With beginner and lower end electronic drum kits, you’ll often find that they come with additional items such as drumsticks and drum stools.
As the price increases it’s common to see these items left out. There are several reasons for this.
One is that by not offering these extras, the drum companies are able to keep the price down to a minimum and that is always music to the consumer’s ears.
The other reason is that most purchasers of mid to high end electronic drum kits tend to already have some experience playing, have the necessary tools such as sticks and have their favorites in this regard.
This could refer to a drum stool that you can’t play without or a bass drum pedal that suits your technique like no other.
Best Beginner Electronic Drum Kits Under $500
Beginner electronic drum kits are largely aimed at youngsters and tend to be quite lightweight.
You won’t find any fancy features and most are not designed to last several decades.
They can still be quality made but are not always made to last as long as their more expensive counterparts.
These kits are made for the entry level crowd and kids that want to get into drumming but want a less expensive and noise level friendly alternative to the acoustic drum sets.
With that in mind let’s take a look at some of the best beginner electronic drum sets on the market today in 2019.
Roland TD-1K Electronic Drum Kit
A great offering from Roland electronic drums specifically catering for beginners to the instrument.
This kit comes with 4 drum pads and 3 cymbal pads and is a good electronic drum kit to learn on.
It’s extendable, meaning you can buy more parts, such as drum pads, and increase your kit size.
The overall feel of this kit is good and it’s quite sturdy yet not too heavy.
It comes with 15 built-in drum sound banks which should keep most entry level drummers entertained.
The quality of the drum samples here is quite high and actually better than most on the market.
The basic TD-1K comes with rubber pads but if you want a more natural feel to your snare you can purchase the TD-1KV electronic drum set which is the upgraded version and comes with a mesh snare head.
The TD-1KV kit usually retails for around $100 more that the basic TD-1K electronic kit shown here but has a much better and more realistic feel to it.
Like most beginner range electronic drum sets, this TD-1K kit comes with beater less bass pedals and floating hi-hat pedal.
In this respect you get maximum positioning but lose out on the realism of proper acoustic kit hardware.
A great feature of the TD-1K is its ability to take an MP3 input for play along purposes.
This saves you a lot of bother and hassle should you wish to practice along with your favorite tracks.
The ‘Coach Mode’ will also help out a budding drummer to improve their speed, timing and accuracy.
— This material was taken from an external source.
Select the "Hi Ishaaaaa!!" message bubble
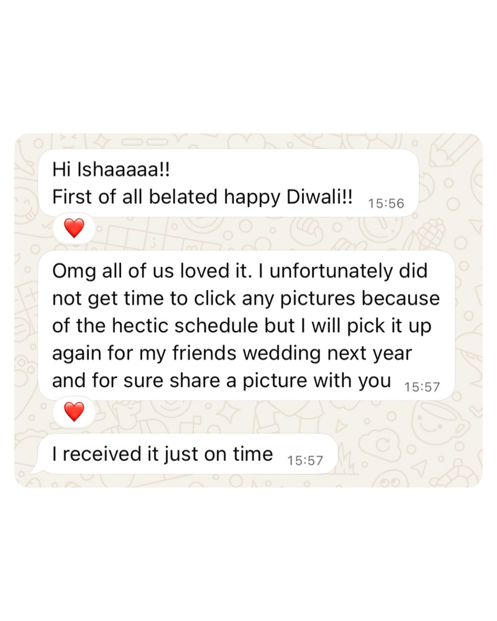Screen dimensions: 497x621 (229, 183)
The Roland TD-1K usually retails for in or around the $500 mark and makes for an excellent entry level electronic drum set.
- 15 drum kit sound banks
- Onboard Coach function, metronome, and recorder
- Very compact
- Ergonomic design
- Beater-less kick pedal
- Lots of upgradeable options
- Roland quality and reputation
- Slightly more expensive than other entry level electronic drums
- Great for beginners but not great for real musicians
- Lacks real drumming feel
- Can leave a fast learner wanting a more advanced kit quickly
Alesis DM Lite Electronic Drum Kit
One of the top rated electronic drum kits in the beginner section is certainly the Alesis DM Lite electronic drum set.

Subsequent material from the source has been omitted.